Venduti 5,7 milioni di tonnellate in meno con crollo delle entrate tributarie. Calo confermato anche nel 2014
In cinque anni, dal 2009 al 2013, la domanda complessiva di benzina e gasolio in Italia è diminuita di 5,7 milioni di tonnellate, pari a circa il 15,3%. Secondo i dati forniti da Unione Petrolifera su fonti del Ministero dello Sviluppo Economico, anche nel 2014 continua l’andamento delle vendite è negativo: nei primi otto mesi i consumi petroliferi sono calati del 3,8% sullo stesso periodo 2013.
Calo che prosegue anche ne mese di agosto, periodo che solitamente vede un aumento dei consumi a causa dell’esodo estivo, che quest’anno è stato molto ridotto: il calo dei consumi è stato del 6,6% rispetto ad un anno fa (-331.000 tonnellate).
Per quanto riguarda la benzina, il calo delle vendite di agosto è del 5,4% e dall’inizio dell’anno del 3,4% (-184.000 tonnellate). Per il gasolio da autotrazione la diminuzione è dello 0,5% nel 2014 e del -4,6% nel mese di agosto: il dato relativo al diesel costituisce un ulteriore segnale della profonda crisi economica in cui versa il Paese. Nell’insieme i consumi di carburanti (benzina + gasolio) nei primi otto mesi del 2014 si sono ridotti dell’1,3%, rispetto allo stesso periodo 2013 (-261.000 t); ad agosto 2014 siamo a -4,9% su agosto 2013. Nel corso degli ultimi cinque anni, dal 2009 al 2013, la domanda complessiva nazionale di benzina e gasolio sia scesa di 5,7 milioni di tonnellate, pari a circa -15,3%.
Gli impatti sul gettito fiscale (accise + Iva) non sono di poco conto: per il 2014 l’ammontare delle perdite per le casse dello Stato potrebbero superare il mezzo miliardo di euro, cui va ad aggiungersi il calo già registrato nel 2013, valutato in 770 milioni di euro, nonostante che tra il 2012 e il 2013 l’imposizione fiscale sui carburanti sia stata decisamente inasprita dai governi Monti e Letta.

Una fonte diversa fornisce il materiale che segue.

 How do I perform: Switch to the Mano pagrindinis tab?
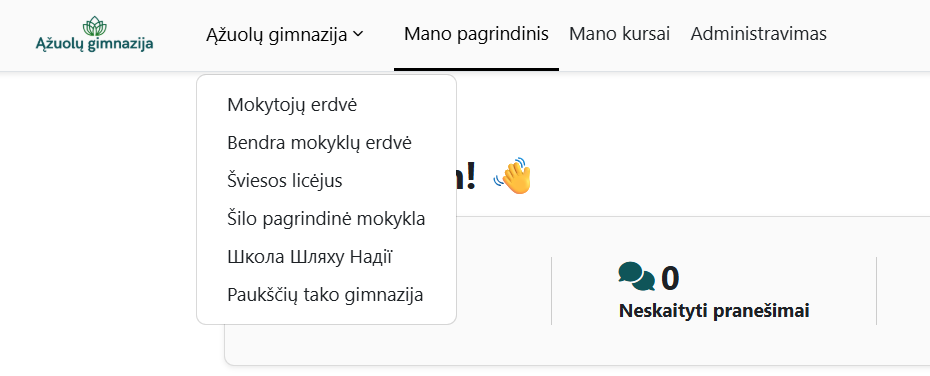(476, 34)
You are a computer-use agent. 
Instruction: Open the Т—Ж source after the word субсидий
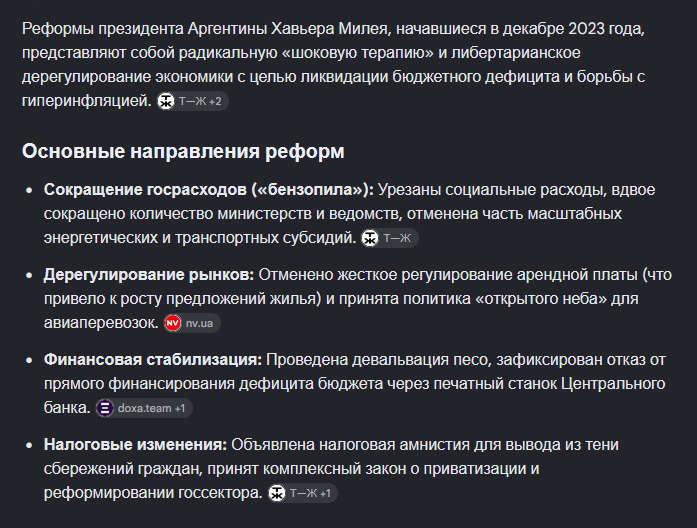pyautogui.click(x=389, y=238)
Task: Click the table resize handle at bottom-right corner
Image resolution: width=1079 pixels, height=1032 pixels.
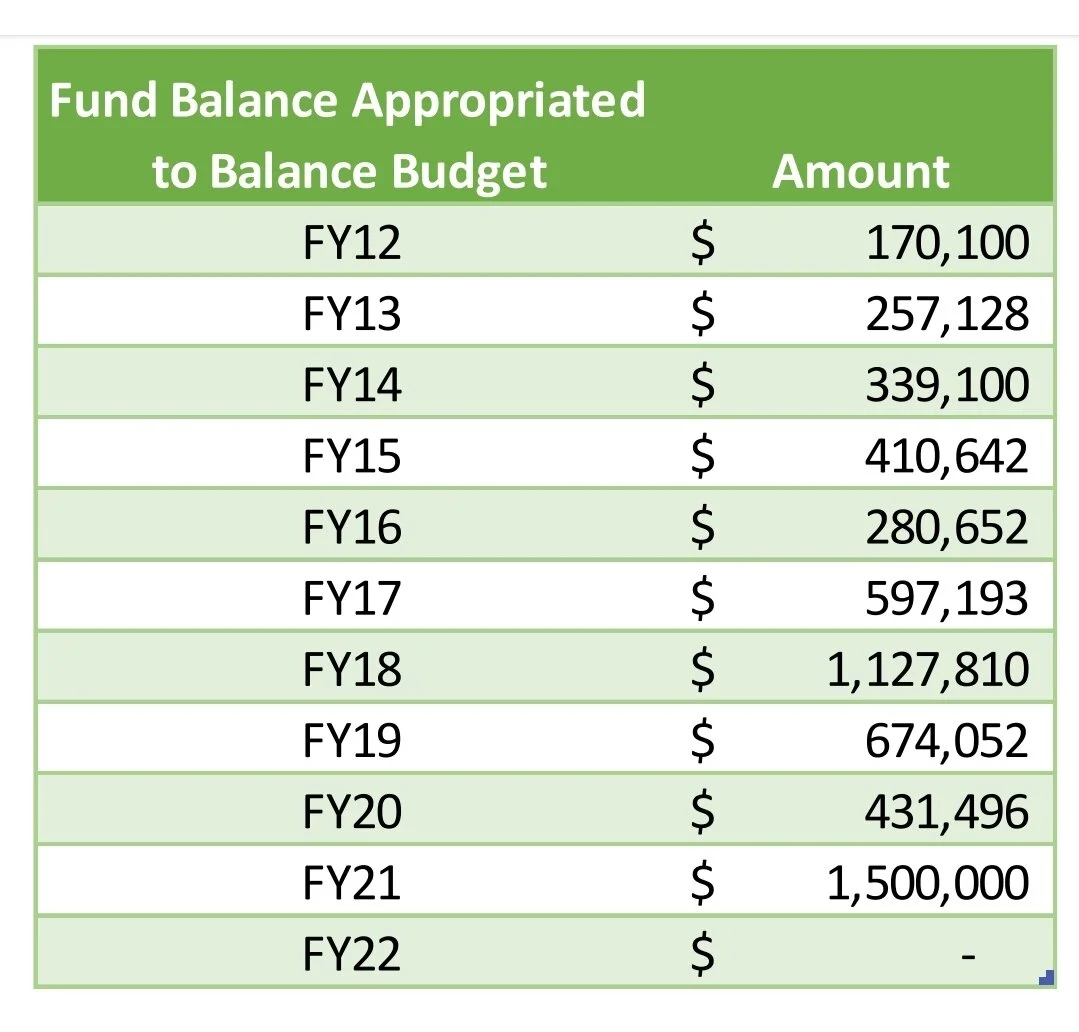Action: pos(1046,978)
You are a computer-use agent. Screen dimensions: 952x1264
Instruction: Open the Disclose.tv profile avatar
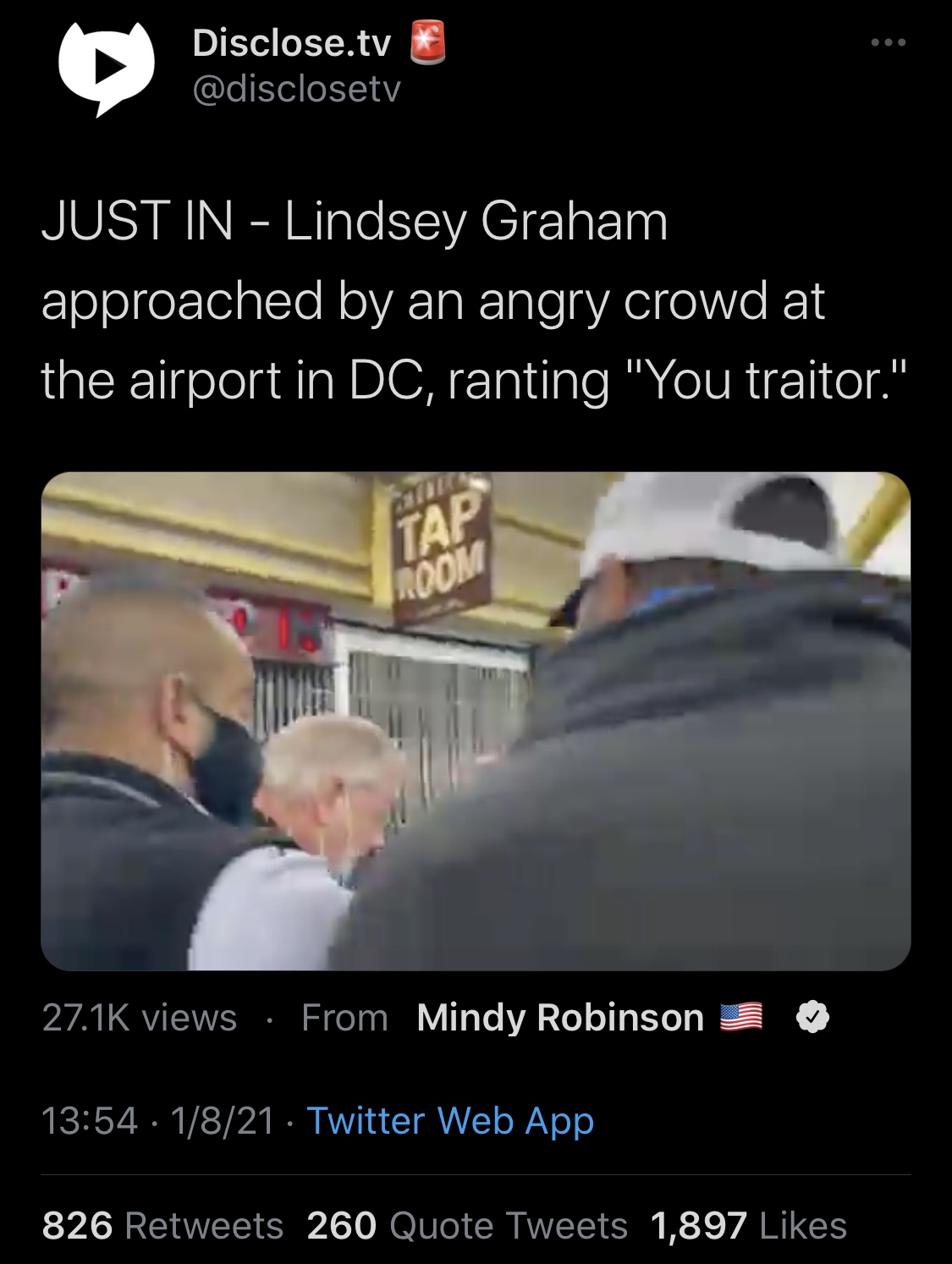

Il calo dei consumi ha effetti diretti, oltre che sul gettito tributario per lo Stato, anche sulle raffinerie e sulla rete distributiva. Il tasso d’utilizzo degli impianti delle raffinerie italiane è sceso sotto l’80%, con una produzione, che, secondo il presidente di Unione Petrolifera Alessandro Gilotti, è in perdita, pari ad un cumulato di 4 miliardi di euro nell’ultimo triennio. Un calo dovuto sì alla domanda interna in contrazione, ma anche al mutato panorama internazionale (con l’entrata di realtà americane e cinesi che ricevono forti sussidi statali) e normativo (la produzione di carburanti in Europa con rigidi standard ambientali è più costosa che altrove).
La questione del carico fiscale che grava sui carburanti non è più rimandabile: serve un deciso taglio, specie su quello che grava sul gasolio, per evitare che la deflazione in corso si amplifichi e per rilanciare l’economia garantendo prezzi più bassi per i beni di consumi (non si deve dimenticare che in Italia oltre l’80% delle merci viaggia su gomma) e ridurre i costi di produzione, oltre che per porre termine ad una odiosa situazione di dumping competitivo delle imprese di autotrasporto nazionale nei confronti di quelle estere che possono contare su gasoli che costano anche 40 centesimi in meno al litro di quello venduto in Italia. Abbassare il carico fiscale sui carburanti servirebbe anche a rilanciare i consumi e a rendere l’Italia turistica più attrattiva nei confronti dell’estero (oltre il 60% dei turisti in ingresso nel belpaese è motorizzato), oggi penalizzata da realtà confinanti che vendono benzina e diesel con prezzi medi inferiori di 20-30 centesimi a quelli italiani. Il tutto a vantaggio di un maggior gettito fiscale legato a maggiori vendite di carburanti, alla maggiore attività delle imprese e a minori oneri sociali derivanti dal pagamento di ammortizzatori sociali per imprese in calo di attività.